### Complete the following:
a. Decide whether each statement below agrees with the Easter thread. Answer yes or no for each, and quote the words of the thread that decide it. (i) Capt Lightning is cooking a goose. (ii) jujube is having ham for Easter dinner. (iii) ClassicRockr's wife is ill with the stomach flu.
b. According to Lara in the Easter thread, how many people is Ruth's dinner party for?
c. From the Easter thread, write out the passage from "I had a hot" up to and including "Keesha (Apr 1, 2018)", substituting "blueberry muffin" for "hot cross bun".

### Passage to read:

──────

# Happy Easter to all, I'm ready for company.Please stop by.



## Ruth n Jersey (Apr 1, 2018)

The ham is in the oven and the Grandkids are on their way. Happy Easter to everyone. I hope you will enjoy the day also.


----------



## ClassicRockr (Apr 1, 2018)

We had it like this once, when we lived in So Calif. and my wife's two sisters, the once sister's husband and my wife's mom came for Easter Dinner. Wife decorated the table.........which was beautiful. She cooked the ham, but I made the mashed potatoes. Everyone loved her ham, but also loved my potatoes. It was an extremely nice Easter. 

BUT, after leaving California, it's just been my wife and I for Easter. A couple of times we cooked an Easter Dinner, but don't do that anymore........just too much work for just the two of us. We may go out for Easter Dinner today, but my wife is battling the Stomach Flu, so maybe not. 

Happy Easter to you and your family!


----------



## jujube (Apr 1, 2018)

I had a hot cross bun for breakfast this morning.  I hadn't had one for years and forgot how good they were.  Other than that, it's left-over meatloaf for Easter dinner.


----------



## Keesha (Apr 1, 2018)

Beautiful spread Ruth. That looks so tastefully done. :hatlaugh1:
Have a fabulous day with those loving grand kids of yours. 
I’m jealous!


----------



## Capt Lightning (Apr 1, 2018)

All the plates facing the same way - wow that's attention to detail   - I'm sure the food will taste great too.  I'm just starting to prepare things.  Goose in the oven.  The potatoes, kale, carrots and parsnips are all home grown.  A nice bottle of Portuguese wine , and a white port chilling gently in the fridge.  Just a normal Sunday here:lol::lol:


----------



## Aunt Bea (Apr 1, 2018)

Happy Easter!!!


----------



## Lara (Apr 1, 2018)

Very impressive Ruth and Capt Lightning. 

A dinner party for 10 is no easy undertaking, Ruth, but you seem to be in control. Beautiful home and table setting too.


----------



## Meanderer (Apr 1, 2018)

Happy Easter, Ruth!


----------



## C'est Moi (Apr 1, 2018)

Looks lovely, Ruth.   I hope you had a nice day with your family.   We enjoyed ham and all the trimmings at my MIL's house with extended family today.   Egg hunt for the little ones was a big hit, too.


----------



## applecruncher (Apr 1, 2018)

Lovely table setting, Ruth.  Hope you had a wonderful day.


----------

──────

### Information given:
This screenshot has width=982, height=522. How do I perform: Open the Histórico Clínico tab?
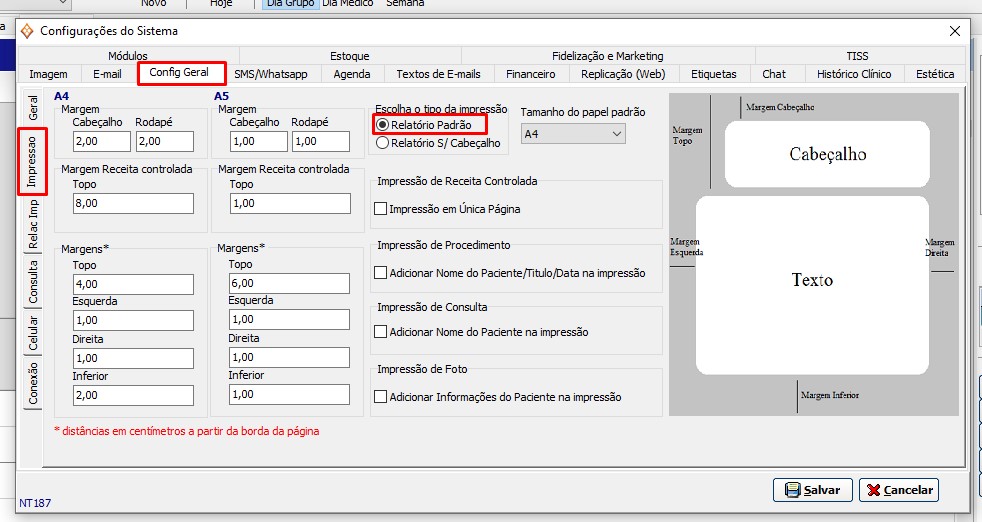[x=853, y=74]
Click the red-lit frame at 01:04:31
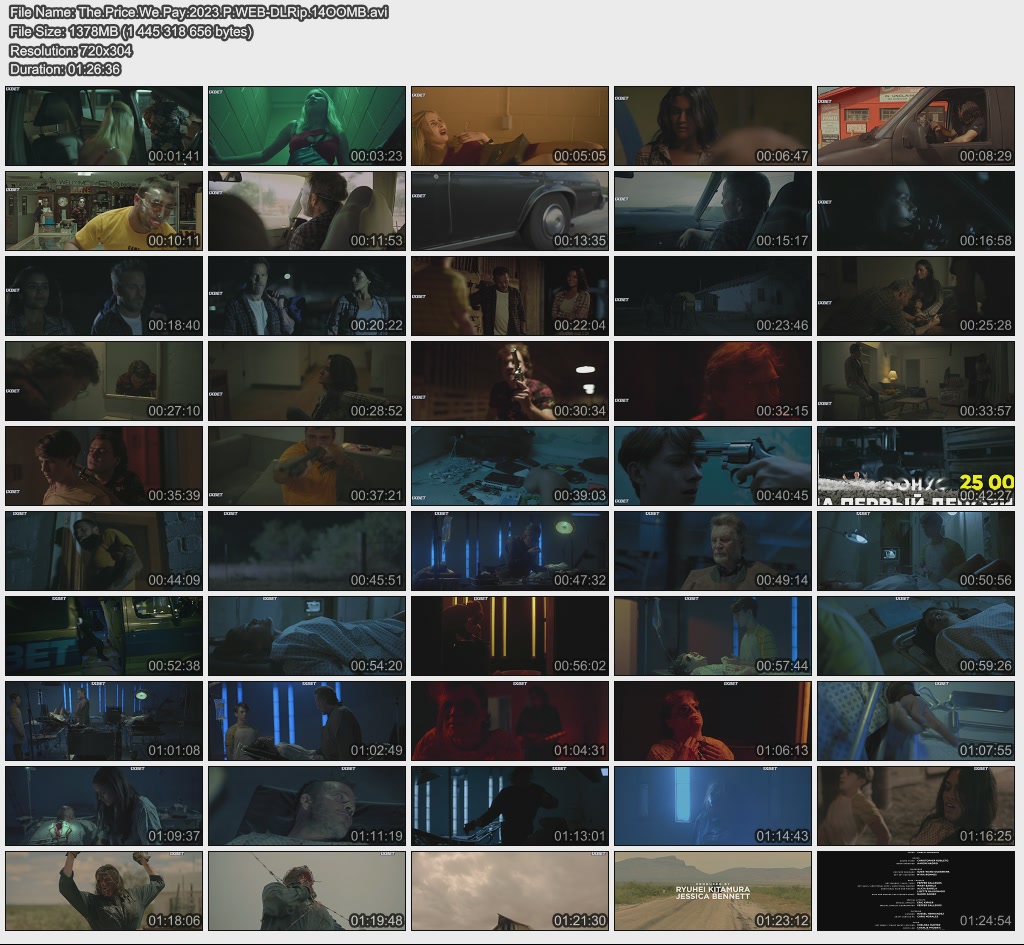Image resolution: width=1024 pixels, height=945 pixels. point(509,721)
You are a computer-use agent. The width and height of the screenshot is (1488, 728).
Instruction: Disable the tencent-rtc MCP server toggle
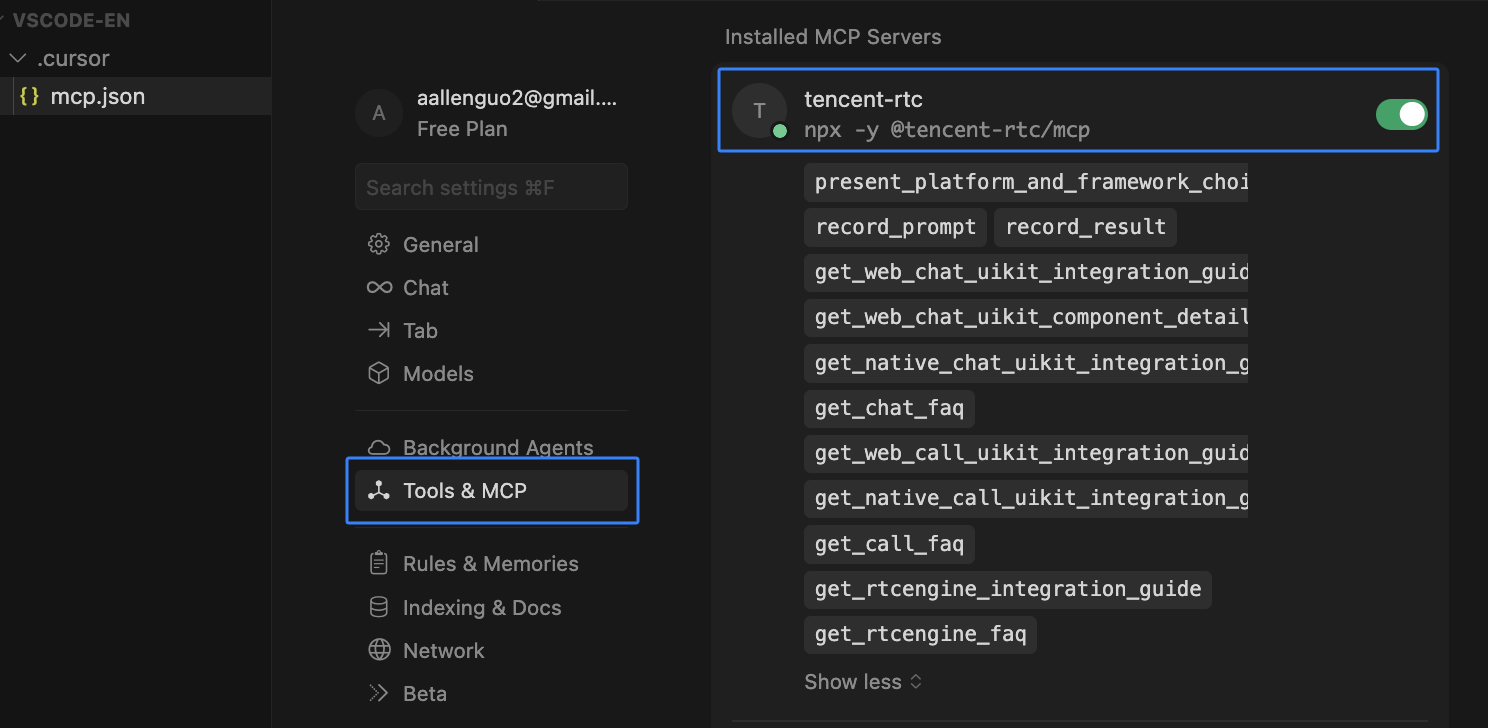coord(1401,115)
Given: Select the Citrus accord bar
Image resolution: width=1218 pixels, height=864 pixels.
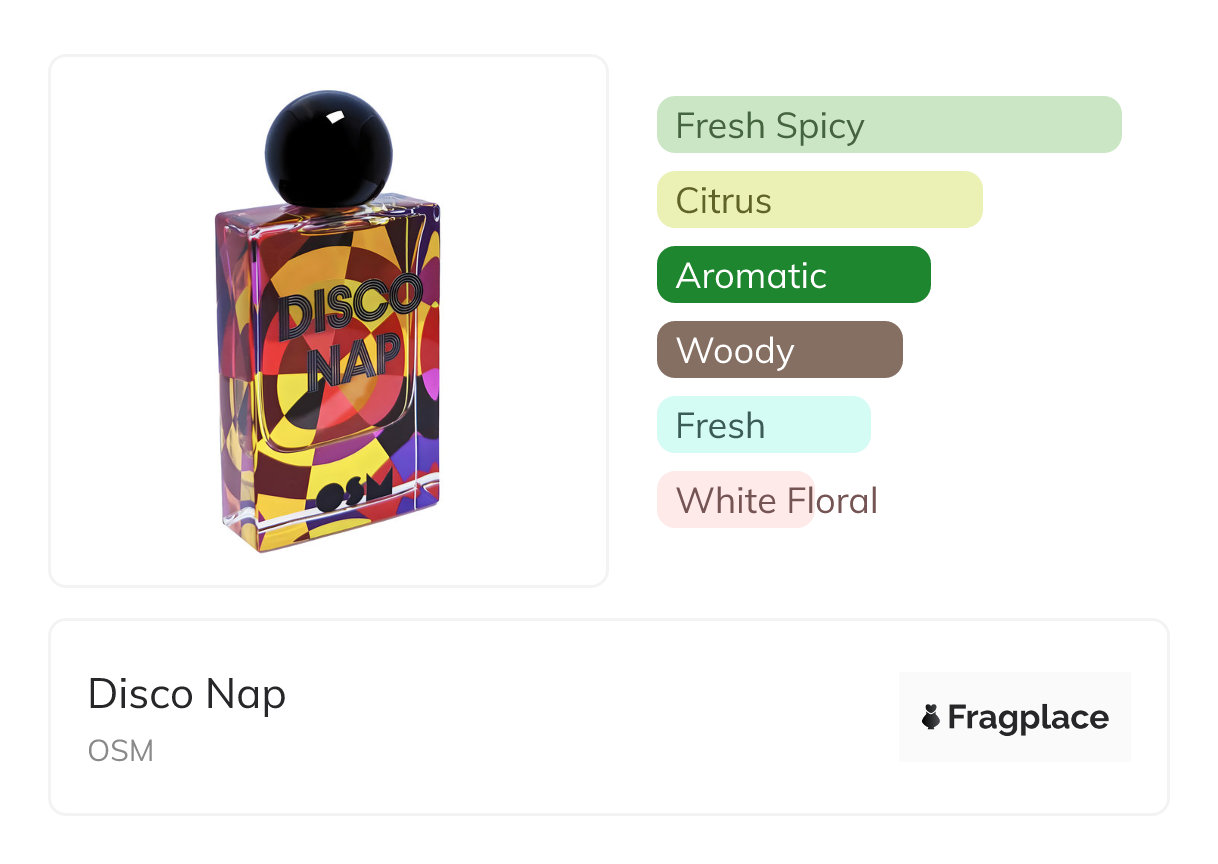Looking at the screenshot, I should (819, 200).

──────

### Responses to the exercise:
a.
(i) Yes: "Goose in the oven."
(ii) No: "it's left-over meatloaf for Easter dinner."
(iii) Yes: "my wife is battling the Stomach Flu"

b. Ten.

c.
I had a blueberry muffin for breakfast this morning.  I hadn't had one for years and forgot how good they were.  Other than that, it's left-over meatloaf for Easter dinner.


----------



## Keesha (Apr 1, 2018)